Coarse-to-Fine Q-attention with Learned Path Ranking
Stephen James, Pieter Abbeel
TL;DR
The paper extends C2F-ARM with Learned Path Ranking (LPR), a module that ranks paths from path planning, Bézier curve sampling, and a learned path policy given a next-best pose. LPR uses a ranking Q-function trained via sparse-reward reinforcement learning to select high-value paths, enabling tasks that require highly specific motions while preserving C2F-ARM’s sample efficiency. Across 16 RLBench tasks and 2 real-world tasks with only 3 demonstrations, the approach maintains performance on simple tasks and improves performance on tasks requiring particular motions such as opening/toilet-seat manipulation, with only modest runtime overhead.

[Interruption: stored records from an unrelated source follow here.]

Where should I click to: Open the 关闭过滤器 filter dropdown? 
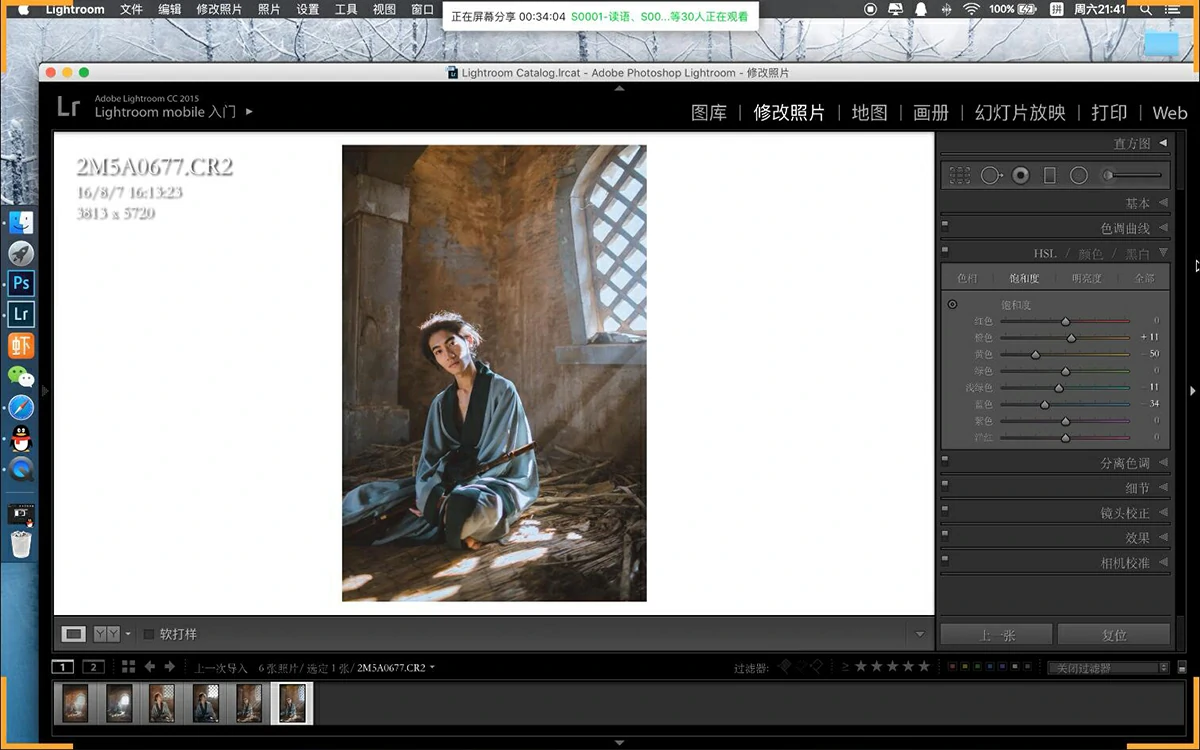tap(1107, 668)
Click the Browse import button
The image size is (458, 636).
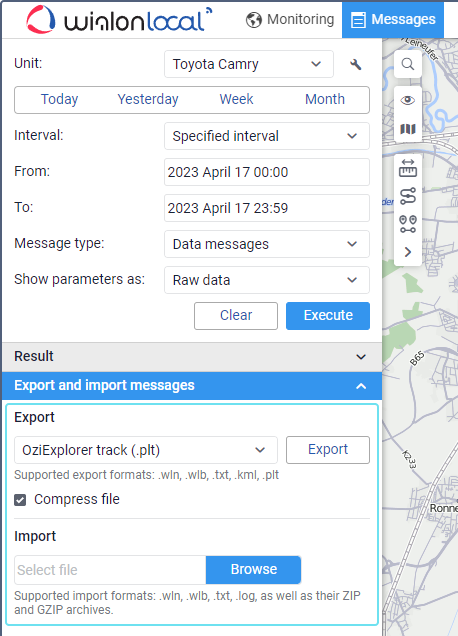254,569
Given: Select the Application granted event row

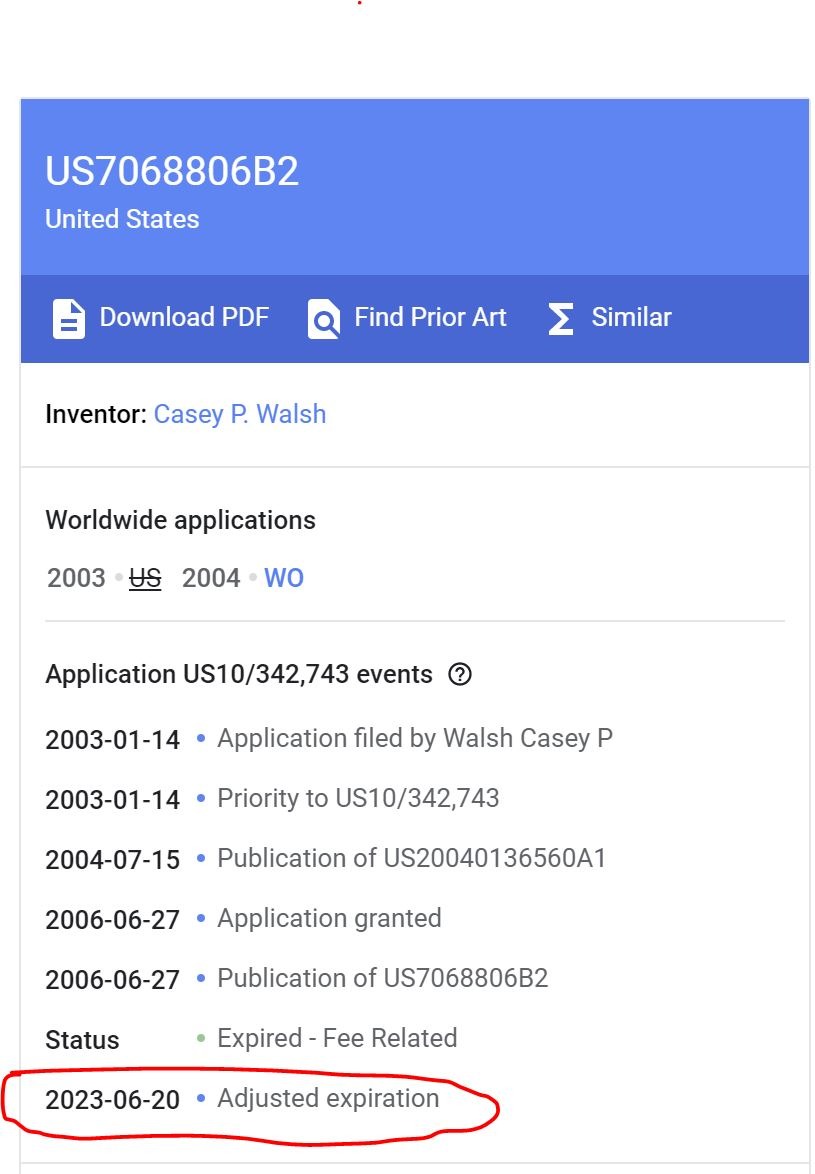Looking at the screenshot, I should [243, 919].
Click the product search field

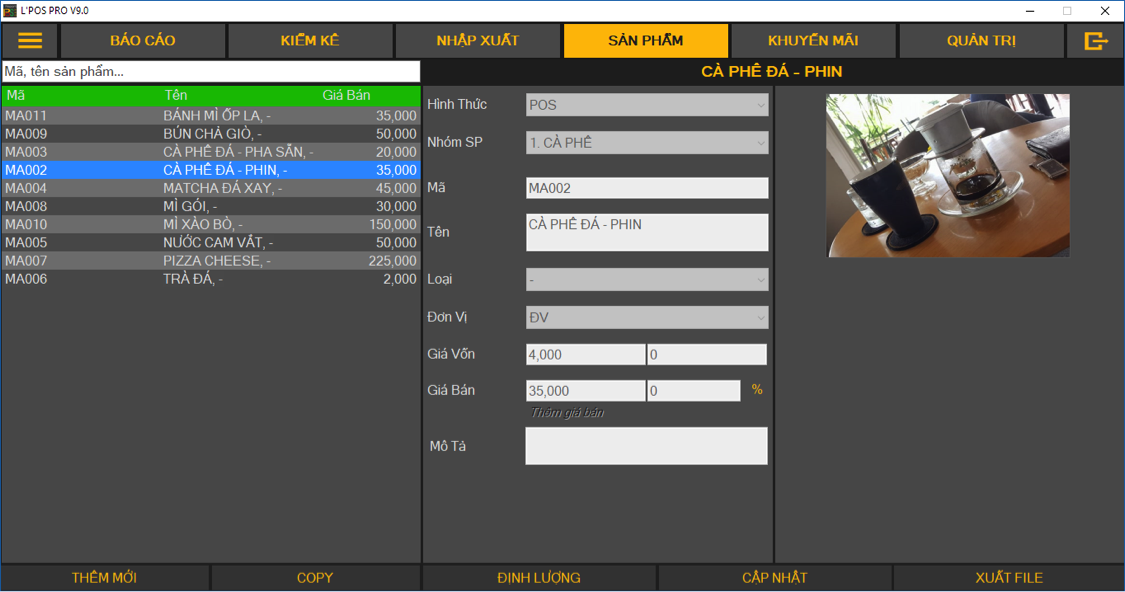click(210, 72)
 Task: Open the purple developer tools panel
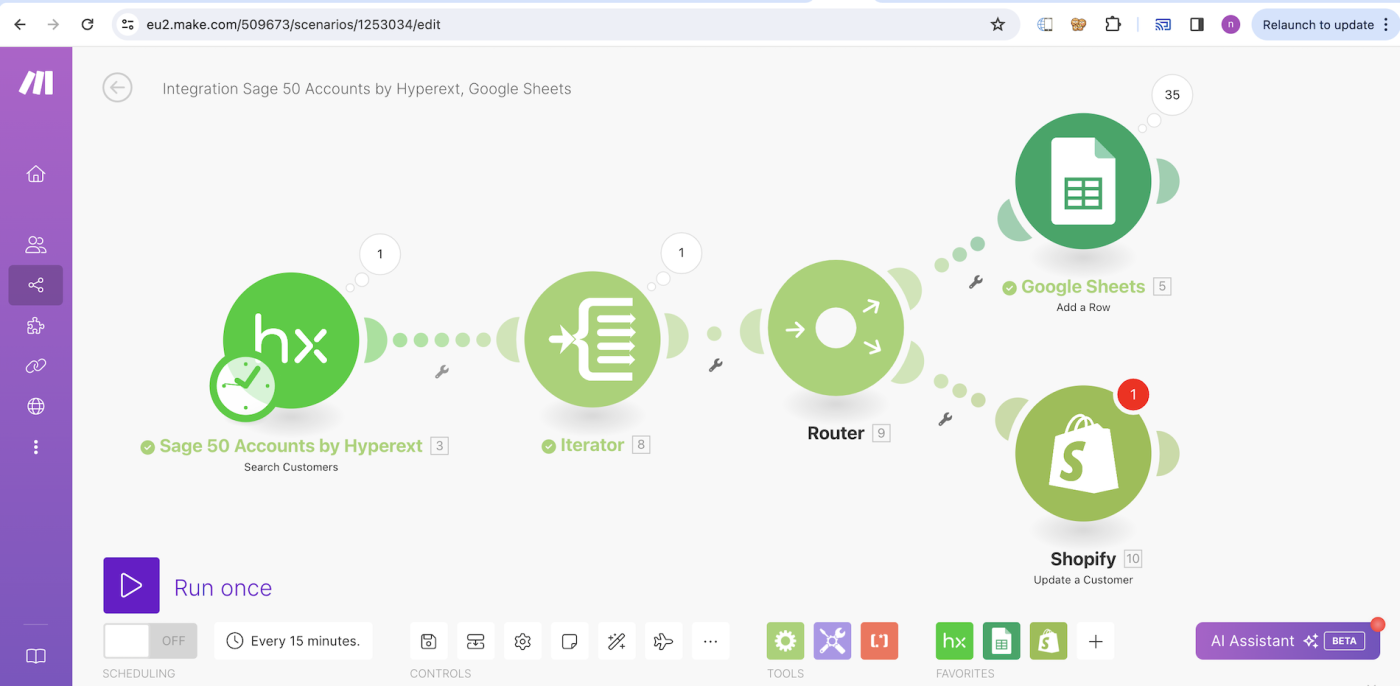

This work broadens the practical capabilities of vision-based manipulation under sparse rewards by combining diverse path generators and learned ranking.
Abstract
We propose Learned Path Ranking (LPR), a method that accepts an end-effector goal pose, and learns to rank a set of goal-reaching paths generated from an array of path generating methods, including: path planning, Bezier curve sampling, and a learned policy. The core idea being that each of the path generation modules will be useful in different tasks, or at different stages in a task. When LPR is added as an extension to C2F-ARM, our new system, C2F-ARM+LPR, retains the sample efficiency of its predecessor, while also being able to accomplish a larger set of tasks; in particular, tasks that require very specific motions (e.g. opening toilet seat) that need to be inferred from both demonstrations and exploration data. In addition to benchmarking our approach across 16 RLBench tasks, we also learn real-world tasks, tabula rasa, in 10-15 minutes, with only 3 demonstrations.